[Item position data]
-- begin --

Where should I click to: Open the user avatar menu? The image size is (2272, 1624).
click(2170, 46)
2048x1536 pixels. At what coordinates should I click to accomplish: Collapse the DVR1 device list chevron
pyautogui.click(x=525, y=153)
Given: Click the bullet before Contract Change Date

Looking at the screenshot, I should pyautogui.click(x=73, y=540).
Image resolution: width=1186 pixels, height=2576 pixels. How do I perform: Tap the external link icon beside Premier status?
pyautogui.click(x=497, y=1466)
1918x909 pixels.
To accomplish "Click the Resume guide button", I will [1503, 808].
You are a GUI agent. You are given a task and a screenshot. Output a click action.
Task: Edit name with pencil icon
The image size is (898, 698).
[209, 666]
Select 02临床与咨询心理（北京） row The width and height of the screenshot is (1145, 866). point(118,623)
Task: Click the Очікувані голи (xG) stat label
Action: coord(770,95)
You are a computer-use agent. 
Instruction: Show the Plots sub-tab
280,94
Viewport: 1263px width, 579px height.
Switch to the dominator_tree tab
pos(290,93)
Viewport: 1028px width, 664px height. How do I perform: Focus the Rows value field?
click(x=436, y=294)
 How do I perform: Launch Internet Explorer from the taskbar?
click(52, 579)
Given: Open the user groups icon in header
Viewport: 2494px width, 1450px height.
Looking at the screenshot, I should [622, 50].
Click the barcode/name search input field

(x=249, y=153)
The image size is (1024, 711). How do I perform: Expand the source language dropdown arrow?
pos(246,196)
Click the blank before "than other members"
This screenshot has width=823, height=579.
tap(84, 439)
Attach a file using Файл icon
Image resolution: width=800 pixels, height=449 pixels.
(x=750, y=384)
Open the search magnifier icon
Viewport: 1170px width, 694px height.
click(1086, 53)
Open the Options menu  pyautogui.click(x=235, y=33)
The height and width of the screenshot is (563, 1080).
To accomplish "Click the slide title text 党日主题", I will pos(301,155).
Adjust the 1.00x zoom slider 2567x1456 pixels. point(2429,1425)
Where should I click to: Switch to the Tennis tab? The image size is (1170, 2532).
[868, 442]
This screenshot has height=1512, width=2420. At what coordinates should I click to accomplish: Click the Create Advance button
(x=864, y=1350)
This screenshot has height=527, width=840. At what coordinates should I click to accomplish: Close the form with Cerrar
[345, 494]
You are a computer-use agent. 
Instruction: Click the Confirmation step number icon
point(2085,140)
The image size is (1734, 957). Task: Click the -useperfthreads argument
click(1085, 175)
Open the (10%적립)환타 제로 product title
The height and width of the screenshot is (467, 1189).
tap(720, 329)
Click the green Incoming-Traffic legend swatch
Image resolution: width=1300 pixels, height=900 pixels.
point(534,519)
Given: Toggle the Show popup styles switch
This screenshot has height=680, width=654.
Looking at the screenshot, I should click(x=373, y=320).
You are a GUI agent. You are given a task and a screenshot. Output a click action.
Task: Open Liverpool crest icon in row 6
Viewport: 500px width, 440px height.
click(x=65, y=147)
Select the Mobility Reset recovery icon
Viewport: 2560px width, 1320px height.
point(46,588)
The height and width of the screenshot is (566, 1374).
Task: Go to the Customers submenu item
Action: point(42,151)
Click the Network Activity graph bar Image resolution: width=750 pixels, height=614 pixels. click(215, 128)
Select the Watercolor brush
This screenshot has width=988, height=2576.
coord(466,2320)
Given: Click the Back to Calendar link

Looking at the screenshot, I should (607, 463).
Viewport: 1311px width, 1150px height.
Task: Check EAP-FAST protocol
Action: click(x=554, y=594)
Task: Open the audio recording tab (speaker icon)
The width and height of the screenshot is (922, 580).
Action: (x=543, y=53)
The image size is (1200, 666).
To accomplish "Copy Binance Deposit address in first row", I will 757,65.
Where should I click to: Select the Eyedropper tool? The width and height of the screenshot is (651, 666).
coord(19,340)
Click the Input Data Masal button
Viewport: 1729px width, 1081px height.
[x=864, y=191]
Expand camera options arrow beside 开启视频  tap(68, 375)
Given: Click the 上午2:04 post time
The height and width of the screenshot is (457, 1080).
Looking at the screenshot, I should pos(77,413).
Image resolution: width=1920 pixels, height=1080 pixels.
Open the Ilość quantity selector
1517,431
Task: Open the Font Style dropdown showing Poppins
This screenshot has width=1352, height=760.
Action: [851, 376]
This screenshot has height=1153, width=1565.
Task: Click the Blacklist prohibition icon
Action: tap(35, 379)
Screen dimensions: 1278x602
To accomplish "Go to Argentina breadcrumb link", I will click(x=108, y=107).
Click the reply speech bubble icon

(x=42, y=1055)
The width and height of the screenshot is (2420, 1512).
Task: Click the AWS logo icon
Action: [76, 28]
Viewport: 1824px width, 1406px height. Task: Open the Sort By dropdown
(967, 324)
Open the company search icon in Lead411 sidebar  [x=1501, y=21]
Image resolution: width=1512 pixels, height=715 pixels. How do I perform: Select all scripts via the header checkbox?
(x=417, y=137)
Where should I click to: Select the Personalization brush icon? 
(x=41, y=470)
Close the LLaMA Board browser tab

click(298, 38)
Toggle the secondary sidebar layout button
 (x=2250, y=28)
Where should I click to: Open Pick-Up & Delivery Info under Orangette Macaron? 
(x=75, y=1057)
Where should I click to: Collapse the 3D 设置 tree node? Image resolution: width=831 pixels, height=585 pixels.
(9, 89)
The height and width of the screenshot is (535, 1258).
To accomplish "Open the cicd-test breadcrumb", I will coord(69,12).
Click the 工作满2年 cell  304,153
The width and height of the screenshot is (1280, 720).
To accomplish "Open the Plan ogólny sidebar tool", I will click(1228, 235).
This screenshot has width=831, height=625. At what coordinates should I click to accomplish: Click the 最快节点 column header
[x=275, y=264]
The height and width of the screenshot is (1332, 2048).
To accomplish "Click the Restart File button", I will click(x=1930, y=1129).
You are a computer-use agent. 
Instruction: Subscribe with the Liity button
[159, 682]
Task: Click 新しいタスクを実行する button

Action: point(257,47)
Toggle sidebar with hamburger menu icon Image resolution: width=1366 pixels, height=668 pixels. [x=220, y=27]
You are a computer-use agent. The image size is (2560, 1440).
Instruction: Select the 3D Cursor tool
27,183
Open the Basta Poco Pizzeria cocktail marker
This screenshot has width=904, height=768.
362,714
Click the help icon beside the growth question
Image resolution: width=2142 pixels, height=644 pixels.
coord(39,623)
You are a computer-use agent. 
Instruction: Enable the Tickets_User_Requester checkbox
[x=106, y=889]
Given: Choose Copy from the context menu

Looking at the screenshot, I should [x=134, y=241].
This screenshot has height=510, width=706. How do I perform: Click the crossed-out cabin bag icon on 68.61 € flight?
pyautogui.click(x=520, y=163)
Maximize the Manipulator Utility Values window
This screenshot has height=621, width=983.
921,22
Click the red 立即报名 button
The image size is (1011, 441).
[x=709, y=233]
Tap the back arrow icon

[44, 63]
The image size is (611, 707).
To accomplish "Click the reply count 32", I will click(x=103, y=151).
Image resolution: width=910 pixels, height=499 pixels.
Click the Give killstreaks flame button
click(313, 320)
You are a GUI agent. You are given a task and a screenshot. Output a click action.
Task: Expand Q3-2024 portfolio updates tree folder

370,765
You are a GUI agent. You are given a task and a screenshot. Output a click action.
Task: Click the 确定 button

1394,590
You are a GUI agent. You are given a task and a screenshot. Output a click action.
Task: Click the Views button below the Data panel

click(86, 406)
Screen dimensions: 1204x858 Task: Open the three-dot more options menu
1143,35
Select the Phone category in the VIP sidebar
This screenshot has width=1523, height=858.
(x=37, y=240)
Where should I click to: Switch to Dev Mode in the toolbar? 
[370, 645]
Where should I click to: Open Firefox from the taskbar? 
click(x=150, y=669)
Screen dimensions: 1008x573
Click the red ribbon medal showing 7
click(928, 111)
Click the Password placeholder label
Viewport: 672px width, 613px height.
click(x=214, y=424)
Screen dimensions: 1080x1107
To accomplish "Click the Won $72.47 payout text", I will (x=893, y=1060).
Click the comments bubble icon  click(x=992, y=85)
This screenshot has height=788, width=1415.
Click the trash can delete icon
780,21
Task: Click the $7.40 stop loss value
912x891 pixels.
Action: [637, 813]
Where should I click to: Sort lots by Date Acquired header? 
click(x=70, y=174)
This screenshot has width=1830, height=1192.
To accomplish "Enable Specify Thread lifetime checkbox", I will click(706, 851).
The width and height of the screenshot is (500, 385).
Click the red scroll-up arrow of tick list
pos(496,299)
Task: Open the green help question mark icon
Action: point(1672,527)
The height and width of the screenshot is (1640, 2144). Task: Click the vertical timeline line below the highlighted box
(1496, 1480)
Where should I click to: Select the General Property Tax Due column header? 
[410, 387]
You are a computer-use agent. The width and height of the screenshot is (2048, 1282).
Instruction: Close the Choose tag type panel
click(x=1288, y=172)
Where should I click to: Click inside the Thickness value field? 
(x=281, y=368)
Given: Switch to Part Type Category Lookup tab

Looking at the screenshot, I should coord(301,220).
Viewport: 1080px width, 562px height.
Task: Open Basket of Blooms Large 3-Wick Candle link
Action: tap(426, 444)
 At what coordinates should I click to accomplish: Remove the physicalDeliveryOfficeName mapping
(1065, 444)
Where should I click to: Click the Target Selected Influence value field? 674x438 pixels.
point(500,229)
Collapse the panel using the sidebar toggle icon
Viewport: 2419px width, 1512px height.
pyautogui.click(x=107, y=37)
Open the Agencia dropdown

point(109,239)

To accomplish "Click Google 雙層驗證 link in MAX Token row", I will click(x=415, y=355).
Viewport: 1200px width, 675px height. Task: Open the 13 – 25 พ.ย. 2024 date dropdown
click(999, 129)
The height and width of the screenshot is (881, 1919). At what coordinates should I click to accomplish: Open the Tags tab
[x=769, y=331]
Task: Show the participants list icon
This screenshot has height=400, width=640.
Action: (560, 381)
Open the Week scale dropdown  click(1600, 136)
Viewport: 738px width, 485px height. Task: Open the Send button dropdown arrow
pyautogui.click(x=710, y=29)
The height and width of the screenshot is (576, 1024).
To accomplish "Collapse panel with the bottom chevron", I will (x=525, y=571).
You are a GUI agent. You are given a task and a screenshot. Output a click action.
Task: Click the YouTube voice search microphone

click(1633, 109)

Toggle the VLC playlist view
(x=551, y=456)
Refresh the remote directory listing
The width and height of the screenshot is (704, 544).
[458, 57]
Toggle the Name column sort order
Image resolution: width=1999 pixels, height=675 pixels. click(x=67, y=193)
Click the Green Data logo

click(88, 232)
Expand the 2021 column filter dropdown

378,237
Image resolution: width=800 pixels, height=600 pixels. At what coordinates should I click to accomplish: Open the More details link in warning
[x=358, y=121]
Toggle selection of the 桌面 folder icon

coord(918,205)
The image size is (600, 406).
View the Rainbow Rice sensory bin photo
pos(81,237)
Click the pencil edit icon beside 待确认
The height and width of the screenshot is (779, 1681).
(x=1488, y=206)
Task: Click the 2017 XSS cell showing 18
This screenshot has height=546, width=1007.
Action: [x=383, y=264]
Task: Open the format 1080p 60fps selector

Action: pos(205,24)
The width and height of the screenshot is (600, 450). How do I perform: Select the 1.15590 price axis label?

-- end --

#### [EXERCISE DESCRIPTION]
Count the lines of the data above that contain the string "reply" and give only that number.

#### [THE ANSWER]
2